> **PROVIDED DATA**
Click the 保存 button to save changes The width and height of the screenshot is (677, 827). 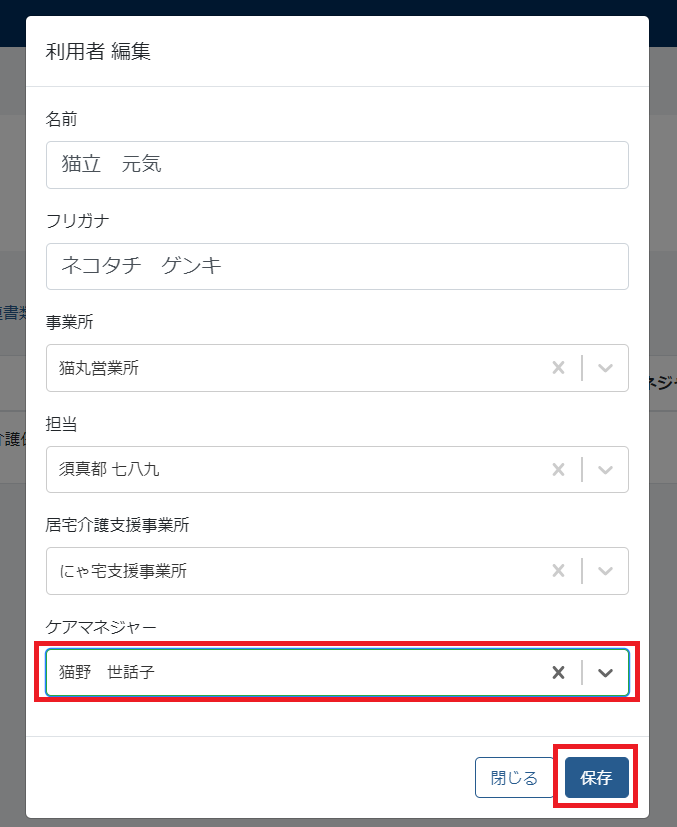point(596,777)
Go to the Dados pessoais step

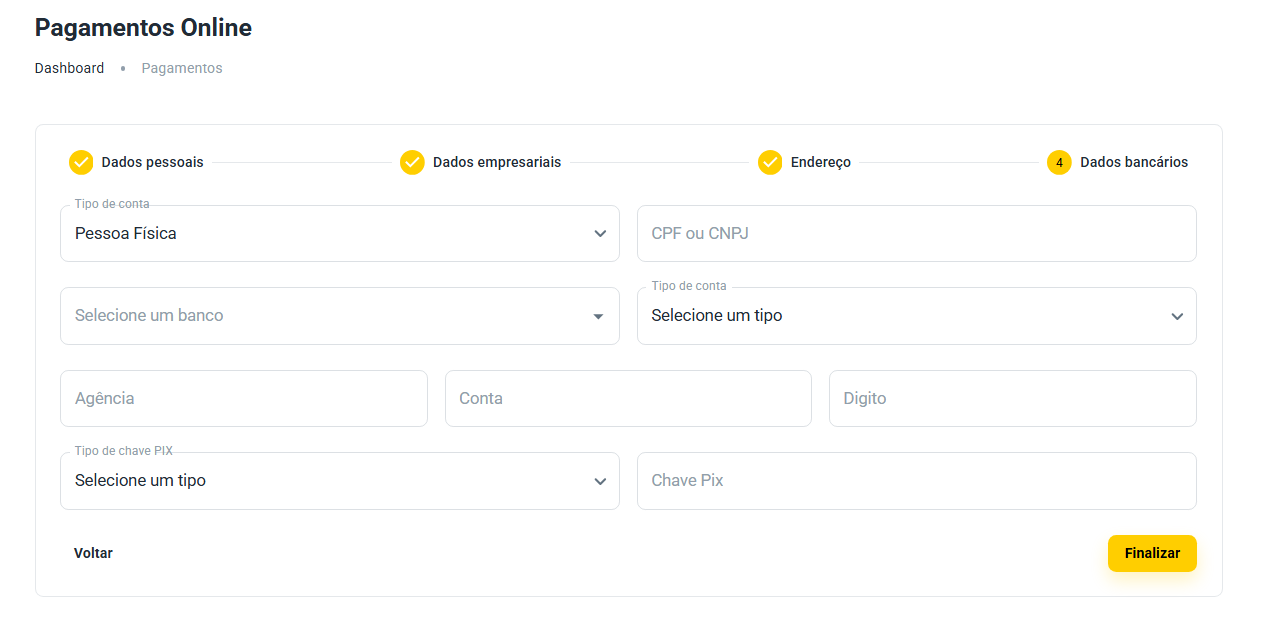(152, 162)
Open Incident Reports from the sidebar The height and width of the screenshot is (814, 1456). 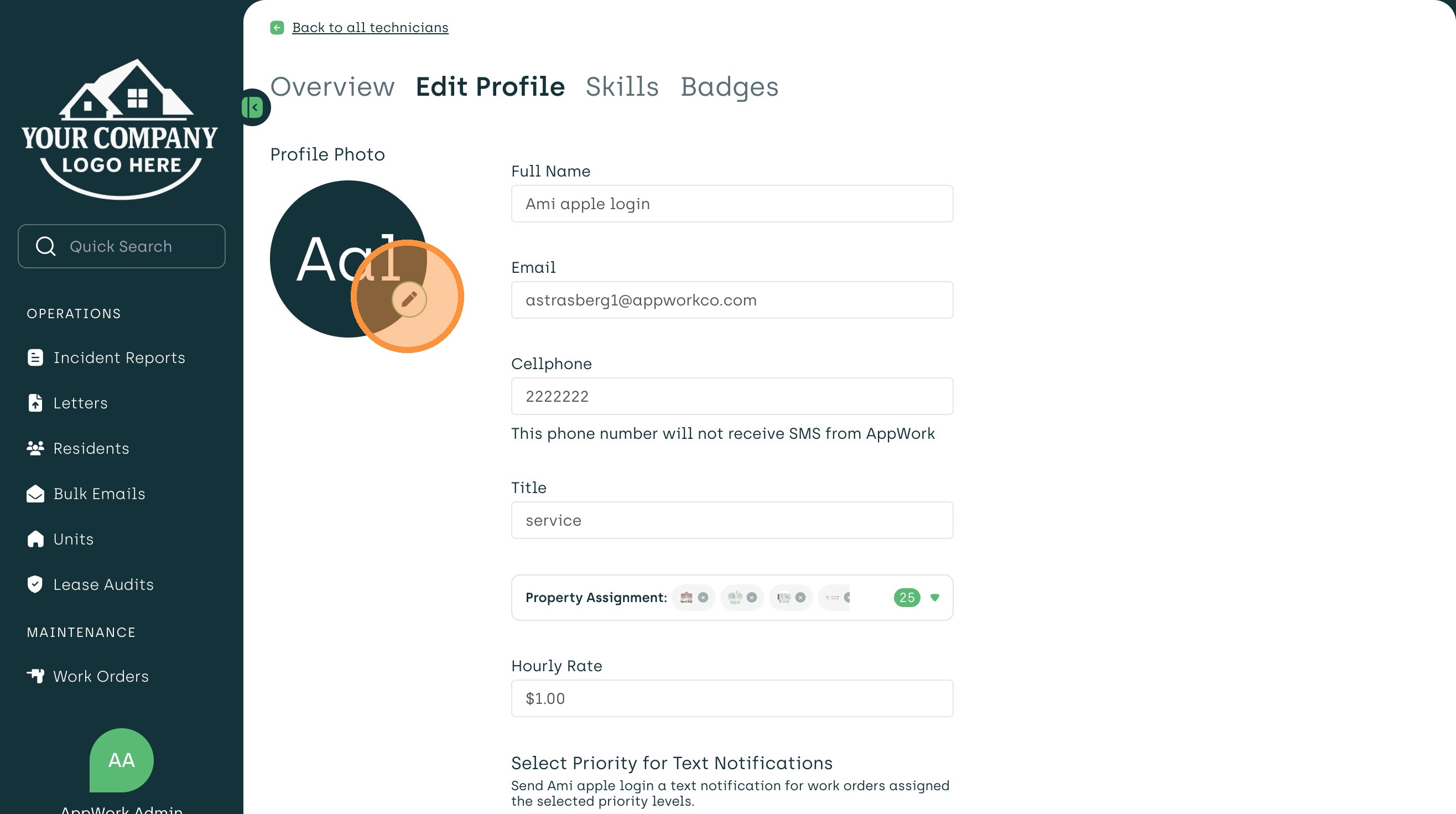coord(119,358)
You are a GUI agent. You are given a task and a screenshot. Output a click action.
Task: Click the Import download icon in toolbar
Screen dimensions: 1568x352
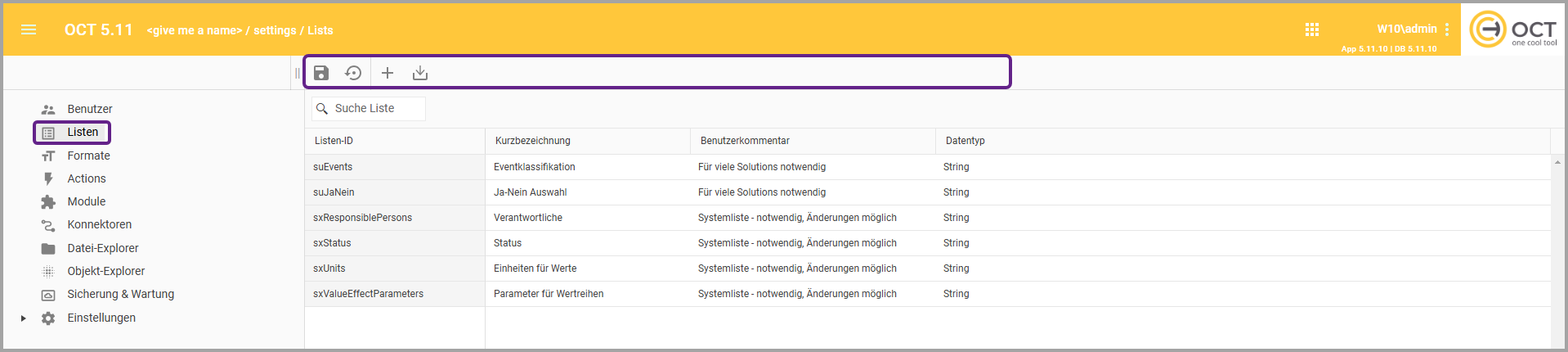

> **PROBLEM STATEMENT**
Give back exactly the lines from the line with "You are a GUI" through the final line of the entries above, and keep pictures out of the copy.

> **ANSWER AREA**
You are a GUI agent. You are given a task and a screenshot. Output a click action.
Task: Click the Import download icon in toolbar
Screen dimensions: 1568x352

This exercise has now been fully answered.